*INSTRUCTIONS TO FOLLOW*
The answer must reproduce exactly the lines from the one with "Where should I" through the end of the material, and it must contain no pictures.

*DATA FOR THE TASK*
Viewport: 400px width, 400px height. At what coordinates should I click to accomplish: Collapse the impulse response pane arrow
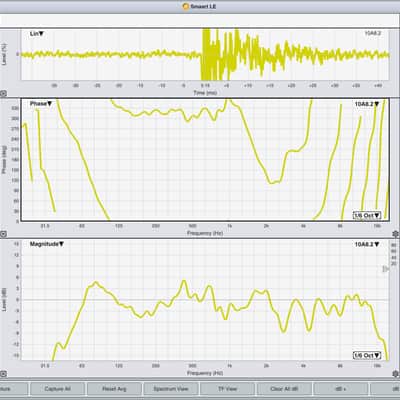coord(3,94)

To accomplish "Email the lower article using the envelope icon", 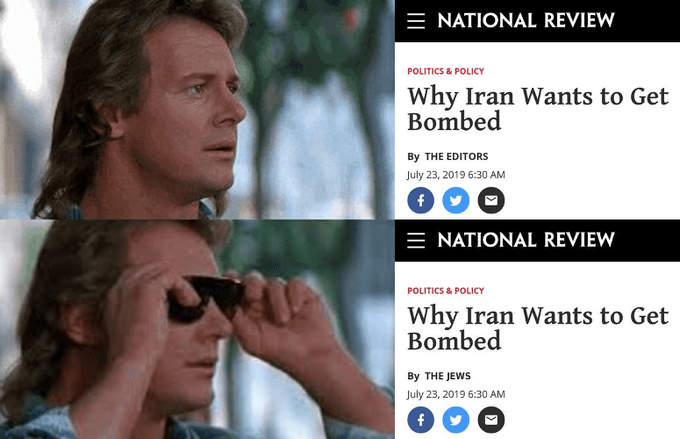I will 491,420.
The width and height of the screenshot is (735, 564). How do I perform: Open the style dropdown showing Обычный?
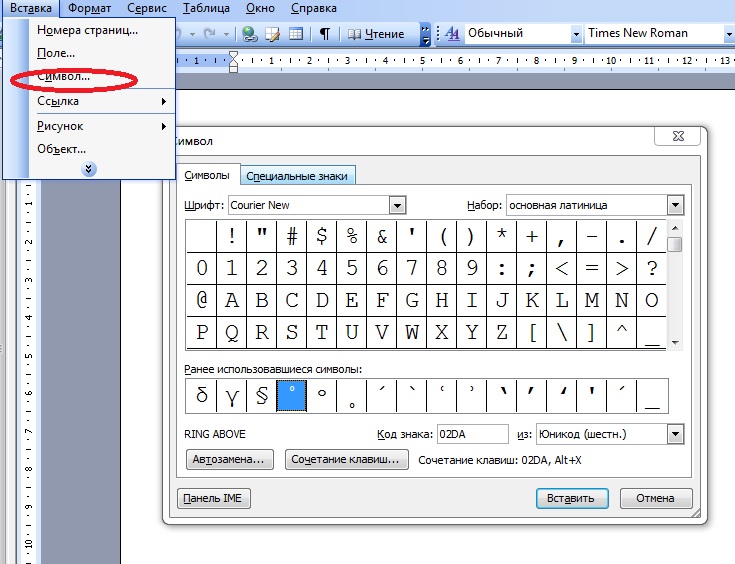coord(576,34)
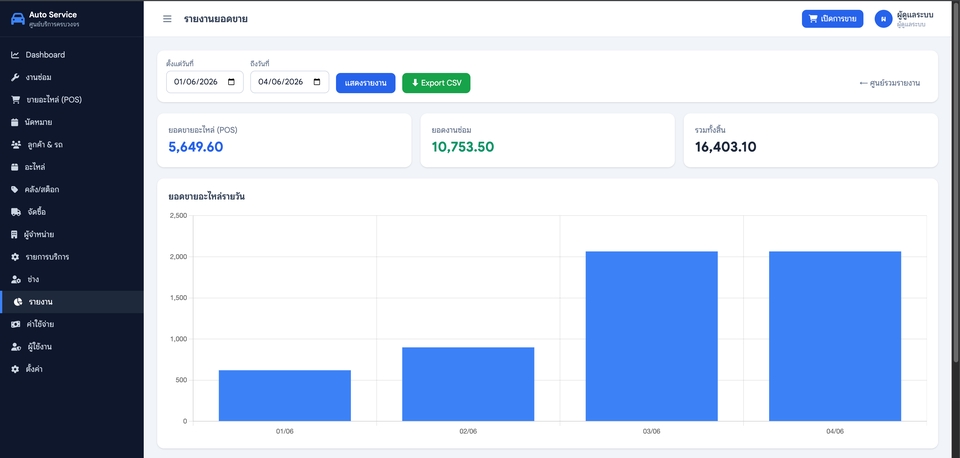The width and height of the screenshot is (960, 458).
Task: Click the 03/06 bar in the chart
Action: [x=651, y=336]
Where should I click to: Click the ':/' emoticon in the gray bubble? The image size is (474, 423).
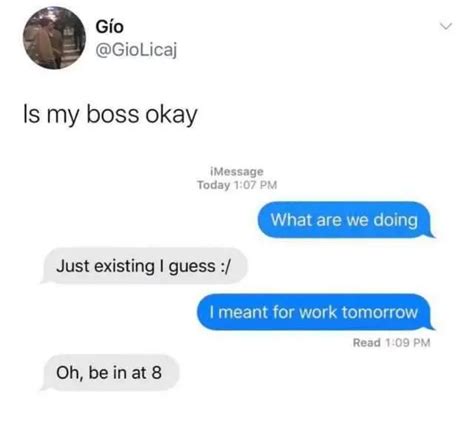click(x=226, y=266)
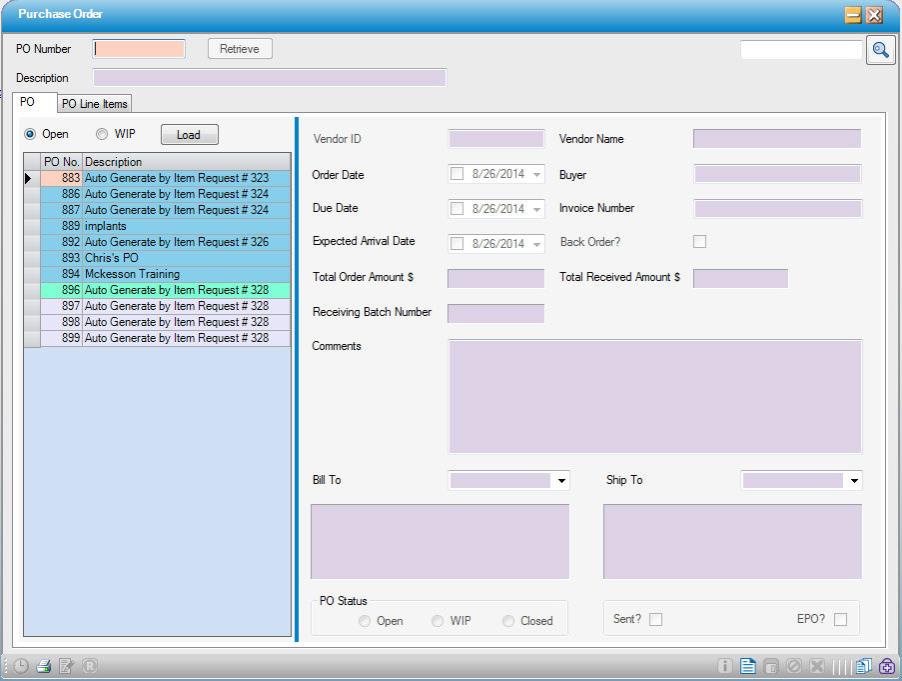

*SOLUTION TO THE PROBLEM*
Where should I click to: Click the ':/' emoticon in the gray bubble? The image size is (474, 423).
click(x=226, y=266)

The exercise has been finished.